One of the reasons why we choose to study the brains of flies, rather than those of our closer vertebrate relatives, is the relatively small number of neurons in these tiny brains, and the fact that single neurons can be reproducibly identified and targeted across different animals. This allows us to dissect specific sets of neurons – known in the business as circuits – that are involved in specific tasks, to unveil how each neuron contributes to the processing in the brain, and to work out why this is relevant to the animal’s needs and evolutionary pressures.
One example of such a circuit is that in the fly brain that processes visual motion. In the fly brain, the areas responsible processing information from the eyes are the optic lobes. Here, the third layer of visual processing is the lobula plate, and neurons here, known as tangential cells, respond to motion across the visual field (that is, their electrical activity is changed when motion is presented in their visual field). Many studies have shown that these cells in fact respond to optic flow: the motion of a visual scene caused by moving through the environment. Try walking forwards: the objects around you appear to move past your eyes in a very stereotyped pattern, which is
different from the pattern when you spin in circles. For flies, this kind of visual information is very important, as it tells the fly about its own motion, which is essential for online in-flight corrections. Distinct sets of lobula plate tangential cells respond to different components of optic flow – some, for example, to optic flow caused by forward translation, and others to rotations about specific body axes. The VS cells are a group of tangential cells that respond during such rotations. Detecting these rotations allows the fly to correct for them, using its wings and neck to stabilise its body, in much the same way as we can unconsciously correct for the effect of a sudden gust of wind whilst walking.
When not in flight, this kind of rotation does not affect the fly, and so detecting these components of optic flow is not so essential.
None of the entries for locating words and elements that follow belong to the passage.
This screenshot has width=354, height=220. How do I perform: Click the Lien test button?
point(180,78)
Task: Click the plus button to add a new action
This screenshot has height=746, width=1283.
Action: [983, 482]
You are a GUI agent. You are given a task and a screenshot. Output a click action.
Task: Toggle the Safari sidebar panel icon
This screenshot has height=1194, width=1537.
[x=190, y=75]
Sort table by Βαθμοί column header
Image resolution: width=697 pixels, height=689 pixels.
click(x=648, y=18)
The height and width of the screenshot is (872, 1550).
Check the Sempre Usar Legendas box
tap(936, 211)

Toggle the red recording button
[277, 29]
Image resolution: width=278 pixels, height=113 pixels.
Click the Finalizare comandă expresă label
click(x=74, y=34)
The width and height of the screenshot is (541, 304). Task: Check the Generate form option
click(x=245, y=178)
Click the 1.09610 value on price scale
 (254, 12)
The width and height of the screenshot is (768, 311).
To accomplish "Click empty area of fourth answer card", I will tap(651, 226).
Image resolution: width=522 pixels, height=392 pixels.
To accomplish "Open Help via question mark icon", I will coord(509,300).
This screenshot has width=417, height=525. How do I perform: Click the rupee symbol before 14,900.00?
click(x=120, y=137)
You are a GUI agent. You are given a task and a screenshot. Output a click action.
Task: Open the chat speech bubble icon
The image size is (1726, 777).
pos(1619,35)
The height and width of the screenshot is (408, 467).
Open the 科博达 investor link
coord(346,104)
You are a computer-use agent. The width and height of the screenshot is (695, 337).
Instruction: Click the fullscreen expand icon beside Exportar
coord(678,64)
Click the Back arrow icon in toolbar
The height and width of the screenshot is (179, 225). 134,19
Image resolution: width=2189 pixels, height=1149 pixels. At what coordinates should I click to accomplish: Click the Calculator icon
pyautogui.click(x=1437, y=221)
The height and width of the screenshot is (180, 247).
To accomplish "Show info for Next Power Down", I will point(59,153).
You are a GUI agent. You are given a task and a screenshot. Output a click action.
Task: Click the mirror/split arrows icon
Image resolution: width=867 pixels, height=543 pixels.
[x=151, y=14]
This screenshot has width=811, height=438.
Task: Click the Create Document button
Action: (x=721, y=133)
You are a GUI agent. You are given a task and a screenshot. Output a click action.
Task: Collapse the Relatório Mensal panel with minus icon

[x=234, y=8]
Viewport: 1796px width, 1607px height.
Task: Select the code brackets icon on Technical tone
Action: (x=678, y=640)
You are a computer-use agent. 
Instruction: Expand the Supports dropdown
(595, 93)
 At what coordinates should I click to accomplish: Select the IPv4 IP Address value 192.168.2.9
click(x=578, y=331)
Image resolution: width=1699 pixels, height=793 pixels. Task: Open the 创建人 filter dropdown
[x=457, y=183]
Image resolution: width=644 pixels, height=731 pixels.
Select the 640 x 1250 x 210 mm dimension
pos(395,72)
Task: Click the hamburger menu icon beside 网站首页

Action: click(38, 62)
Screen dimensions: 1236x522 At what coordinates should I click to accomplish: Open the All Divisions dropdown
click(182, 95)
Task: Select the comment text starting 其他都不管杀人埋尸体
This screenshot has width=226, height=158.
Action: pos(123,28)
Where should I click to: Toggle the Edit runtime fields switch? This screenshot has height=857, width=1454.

As such, when the fly is buzzing around, signalling by the VS cells is strongly enhanced compared to when it is on solid ground. First, the resting membrane potential of the cells is increased – which means that it is much easier to produce spikes, the electrical signals that neurons use to transmit information. Also, the response of the neurons to visual motion becomes much stronger. This demonstrates how the processing of sensory information is strongly dependent on the state of the animal, so that valuable processing power is dedicated only to that information that is relevant to the current behaviour.
The mechanisms that generate this modulation of VS cell responses during flight were the subject of a recent paper from the lab of Michael Dickinson. They developed a sophisticated setup, where the fly is fixed in place from above, but is free to move its wings, as if flying. A screen in front of the fly presents visual stimuli, a camera below tracks the fly’s motion, and a puffer jolts the animal into flight using a short air puff. Electrical recordings were used to measure the responses of VS cells to motion presented on the screen under different conditions. Flight enhances their responses to visual motion at certain speeds (or temporal frequencies, a measure of the speed at which bars are moving across the screen).
Octopamine is a molecule used for communication between some neurons in insects and other invertebrates, much like dopamine or serotonin, which are found in the human brain. In locusts, octopamine levels rise during flight, and this is thought to produce the dramatic changes in their physiology seen when they fly. So, thought the authors of this study, octopamine is a likely candidate to cause the in-flight modulation of VS cell responses in flies. First, they showed that applying octopamine to the brain has a similar effect on VS cells responses as flight itself. Next, they look at the activity of neurons that release octopamine, and, sure enough, they become more active during flight. Expressing a heat-sensitive channel specifically in these octopamine-expressing neurons allow them to be activated by heat, and doing so also increases VS cell responses to visual motion. Conversely, inactivating these same neurons prevents the modulation of VS cell responses by flight. Therefore, overall the release of octopamine is sufficient to boost VS cell responses, and is also necessary for this boost.
Interestingly, the effect of octopamine seems to be restricted to the boost of responsiveness to visual motion during flight. The shift in baseline membrane potential of VS cells during flight appears to be independent of octopamine, suggesting that different mechanisms converge to increase VS cell responsiveness during flight. One possibility is that this separate effect is due to input from mechanoreceptors, which detect air flow on the body surface during flight, a reliable indicator of active motion.
This neat study adds to the wealth of literature showing that, from the nematode worm to the primate brain, neuromodulators (chemicals that modulate neural signals rather than directly transmitting them) play an essential role in altering how the brain processes information depending on the state of the animal. This ensures that precious resources are dedicated primarily to those tasks that are important for the current behaviour, and to those behaviours that will keep the animal fit and healthy, ensuring its survival and reproduction. After all, the ability to survive and reproduce is what drives evolution – and so all the intricate and complex mechanisms in our brains have evolved to do just this.